Gallery  April 24, 2025  Natasha H. Arora

The Whitney Reintroduces Amy Sherald: The New Miss Americana

Courtesy the artist and Hauser and Wirth. © Amy Sherald. Photograph by Kevin Bulluck

Amy Sherald, American Grit, 2024. Oil on linen, 95 × 76 1/2 × 2 1/2 in. (241.3 × 194.3 × 6.35 cm). 

This April, the Whitney Museum of American Art opens , and consequently cements the artist as the new Miss Americana. This is Sherald’s debut solo exhibit in New York City, and in true American fashion, it will cross the country to San Francisco and Washington D.C.—fitting for a collection so decidedly nestled in excellence and American realism. 

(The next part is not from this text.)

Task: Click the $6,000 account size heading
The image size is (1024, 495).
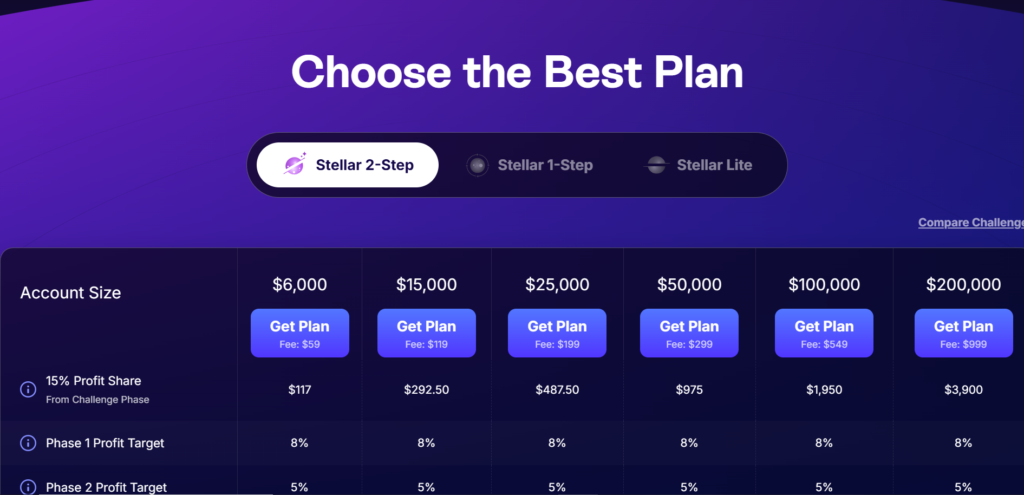Action: pos(300,285)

Courtesy of the Smithsonian’s National Portrait Gallery

Amy Sherald, Michelle LaVaughn Robinson Obama, 2018. Oil on linen, 72 1/8 × 60 1/8 × 2 3/4 in. (183.1 × 152.7 × 7 cm). National Portrait Gallery, Smithsonian Institution. The National Portrait Gallery is grateful to the following lead donors for their support of the Obama portraits: Kate Capshaw and Steven Spielberg; Judith Kern and Kent Whealy; Tommie L. Pegues and Donald A. Capoccia. 

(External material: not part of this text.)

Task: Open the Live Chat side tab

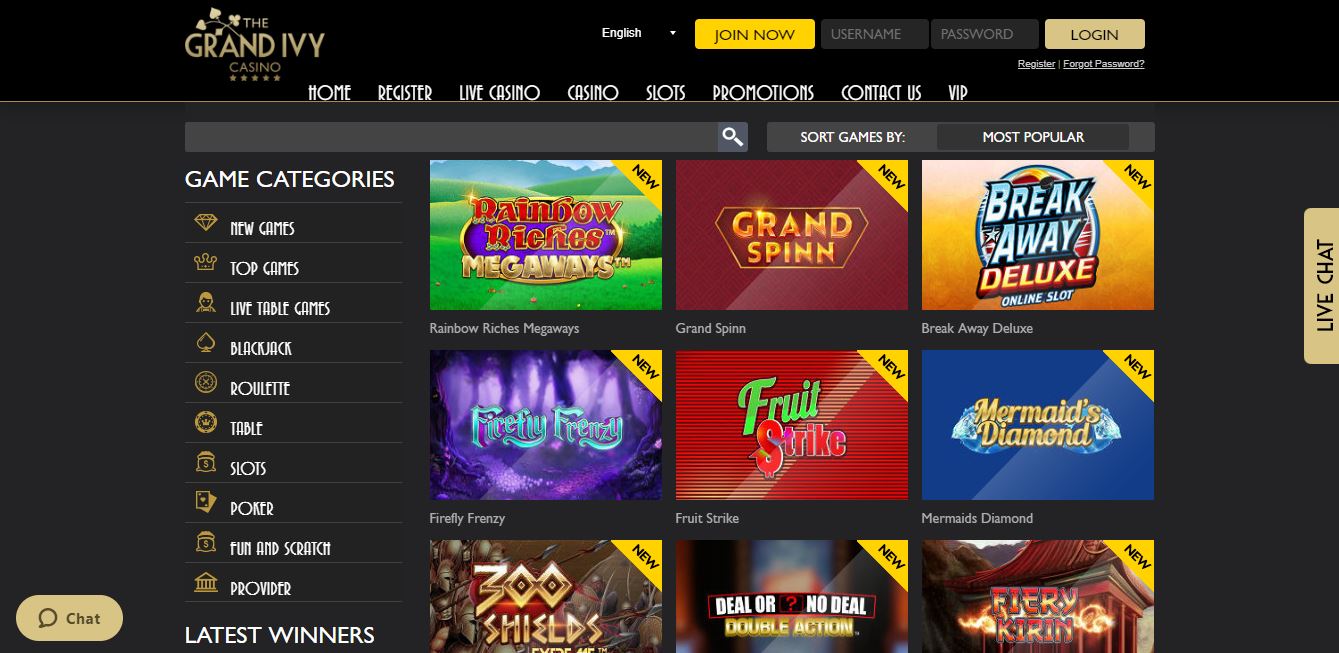Action: [1322, 286]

Fifty portraits grace the fifth floor of the Whitney, each brimming with the confidence that derives from self-actualization. Most of the paintings situate a single figure against a vibrantly colored backdrop, as though their characters emerge from their own individual imagination. 

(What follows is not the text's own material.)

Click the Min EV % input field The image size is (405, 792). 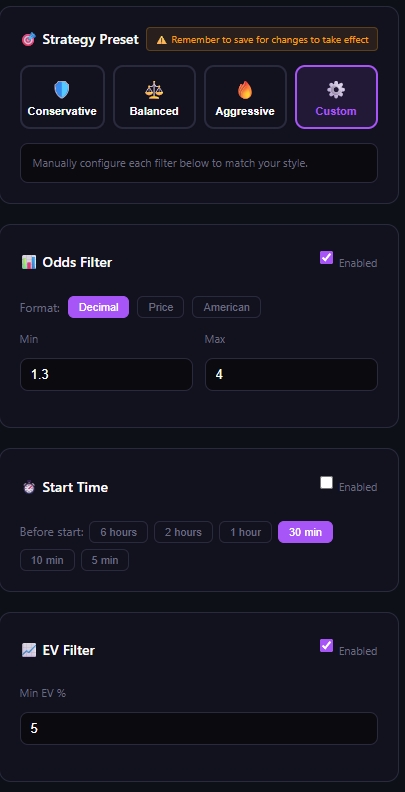199,728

Freeing herself was one thing, taking ownership of that freed self was another (2013) features an adolescent girl in a black leather jacket with florescent red hair clutching a rag doll. Teetering on the brink of adulthood, she colorfully expresses her evolving identity, resisting or redefining external conceptions of her age. Yet her skin, like all of Sherald’s portraits, is grey. 

Sherald employs grisaille (a form of painting using grey monochrome) to deemphasize the often-politicized role of race in her paintings, and by extension, in her subjects’ lives. Blackness becomes personal, a canvas in itself to present and magnify these different selfhoods. Sherald obsesses over nuance and psychology—the fantastical aspects of American Grit (2024) and Guide Me No More (2011) prove she excels at tracking dreams and individuality. Yet, while she concerns herself with art that is wholly American before it is repurposed as a corrective narrative in social discourse, she also deliberately detours into politics with two of her most famous portraits: Michelle LaVaughn Robinson Obama (2018) and Breonna Taylor (2020). 

© Amy Sherald. Photograph by Joseph Hyde

Amy Sherald, Breonna Taylor, 2020. Oil on linen, 54 × 43 × 2 1/2 in. The Speed Art Museum, Louisville, Kentucky, Museum, purchase made possible by a grant from the Ford Foundation; and the Smithsonian National Museum of African American History and Culture, purchase made possible by a gift from Kate Capshaw

Neither woman needs any introduction. While most of Sherald’s portraits are named after literary quotes (the exhibit’s title comes from Elizabeth Alexander’s 2005 poetry collection, which was a finalist for the Pulitzer Prize), these two are simply titled for their subjects, with each designed to humanize otherwise mythologized women. 

In 2017, Sherald was commissioned to paint Michelle Obama— comfortably seated, fashionably attired, ordinary—as well as a descendant of enslaved Africans, and First Lady of the United States. Sherald turned audience perspectives inward to see the interiority behind status and performance. Vanity Fair commissioned Breonna Taylor, which Taylor’s mother, Tamika Palmer, helped design. With a ring on her finger to represent her love for her partner, Kenneth Walker, and a gown designed by Jasmine Elder, the twenty-six-year-old emergency room technician stands immortalized, unharmed, and defiant. 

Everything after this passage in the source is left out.